«Estamos ante uno de los Proyectos de Ley más significativos de esta legislatura, que nos permite recorrer el camino hacia la modernización y la mejora y orientado al bienestar de los ciudadanos de Castilla y León», manifestó el consejero, quien agregó que se trata de una norma «necesaria» para desarrollar el Estatuto e «imprescindible» al establecer la organización general de todos los recursos e incluir prestaciones asistenciales necesarias.
La nueva norma, que consta de 78 artículos estructurados en once títulos, sustituirá a la de 1993, recoge todo lo necesario para la optimización de los recursos y apuesta «sin fisuras» por la calidad asistencial de los destinatarios. Incluye como novedades, la figura del Defensor del Usuario y de sanciones cuantificadas por agresión a facultativos; la optimización de la ordenación territorial y funcional del sistema a través de demarcaciones sanitarias; el avance en la formación y la investigación, y la regulación de prestaciones sanitarias y carteras de servicios.
El consejero remarcó también que la nueva norma distingue hasta cinco áreas funcionales, en lugar de las dos actuales -atención primaria y atención especializada-, a las que se añaden las de salud pública, urgencias y emergencias y la de atención sociosanitaria.

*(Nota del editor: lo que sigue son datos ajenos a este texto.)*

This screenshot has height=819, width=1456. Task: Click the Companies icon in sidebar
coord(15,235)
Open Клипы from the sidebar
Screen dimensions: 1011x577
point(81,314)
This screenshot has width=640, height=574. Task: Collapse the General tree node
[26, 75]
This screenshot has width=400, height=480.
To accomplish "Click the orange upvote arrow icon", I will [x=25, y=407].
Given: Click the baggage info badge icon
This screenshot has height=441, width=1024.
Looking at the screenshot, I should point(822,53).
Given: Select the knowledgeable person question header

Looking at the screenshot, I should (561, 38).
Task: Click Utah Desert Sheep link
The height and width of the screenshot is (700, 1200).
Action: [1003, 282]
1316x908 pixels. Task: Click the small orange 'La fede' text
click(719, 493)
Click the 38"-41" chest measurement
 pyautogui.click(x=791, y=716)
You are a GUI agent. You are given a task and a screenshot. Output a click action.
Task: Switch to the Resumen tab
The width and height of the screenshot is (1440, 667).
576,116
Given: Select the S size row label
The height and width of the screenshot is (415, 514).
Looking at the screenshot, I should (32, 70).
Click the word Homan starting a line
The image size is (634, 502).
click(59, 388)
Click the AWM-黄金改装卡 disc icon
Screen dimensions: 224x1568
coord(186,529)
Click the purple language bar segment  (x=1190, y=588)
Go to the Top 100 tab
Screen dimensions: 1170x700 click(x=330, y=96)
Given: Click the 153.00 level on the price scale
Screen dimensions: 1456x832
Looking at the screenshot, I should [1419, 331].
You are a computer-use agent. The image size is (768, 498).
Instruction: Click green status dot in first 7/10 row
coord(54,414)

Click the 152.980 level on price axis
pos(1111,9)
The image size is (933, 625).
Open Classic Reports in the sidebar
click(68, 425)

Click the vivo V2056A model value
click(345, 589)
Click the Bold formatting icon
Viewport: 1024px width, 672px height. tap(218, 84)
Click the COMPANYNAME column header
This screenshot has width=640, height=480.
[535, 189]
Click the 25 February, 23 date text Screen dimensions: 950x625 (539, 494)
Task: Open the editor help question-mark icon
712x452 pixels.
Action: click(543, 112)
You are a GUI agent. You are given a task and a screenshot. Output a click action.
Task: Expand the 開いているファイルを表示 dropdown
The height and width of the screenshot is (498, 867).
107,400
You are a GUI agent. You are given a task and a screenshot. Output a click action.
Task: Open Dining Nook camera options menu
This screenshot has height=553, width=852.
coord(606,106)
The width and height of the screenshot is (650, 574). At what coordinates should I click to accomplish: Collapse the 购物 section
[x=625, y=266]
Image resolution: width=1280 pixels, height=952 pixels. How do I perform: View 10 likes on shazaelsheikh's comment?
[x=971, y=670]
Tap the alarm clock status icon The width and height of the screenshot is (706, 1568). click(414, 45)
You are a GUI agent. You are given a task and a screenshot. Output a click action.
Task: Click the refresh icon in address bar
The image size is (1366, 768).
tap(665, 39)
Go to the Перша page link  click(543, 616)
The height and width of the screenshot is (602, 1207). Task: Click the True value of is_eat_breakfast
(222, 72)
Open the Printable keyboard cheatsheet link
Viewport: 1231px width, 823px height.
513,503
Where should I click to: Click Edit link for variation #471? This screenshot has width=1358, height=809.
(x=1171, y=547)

También regula un régimen sancionador en el que se distinguen tres tipos de infracciones: leves, graves y muy graves. Entre estas últimas, con multas que oscilan entre los 60.001 y 600.000 euros, figuran precisamente las agresiones a los profesionales de las instituciones sanitarias y centros del Servicio de Salud de la Comunidad, así como la «resistencia, coacción, amenaza, represalia, desacato o cualquier otra forma de presión».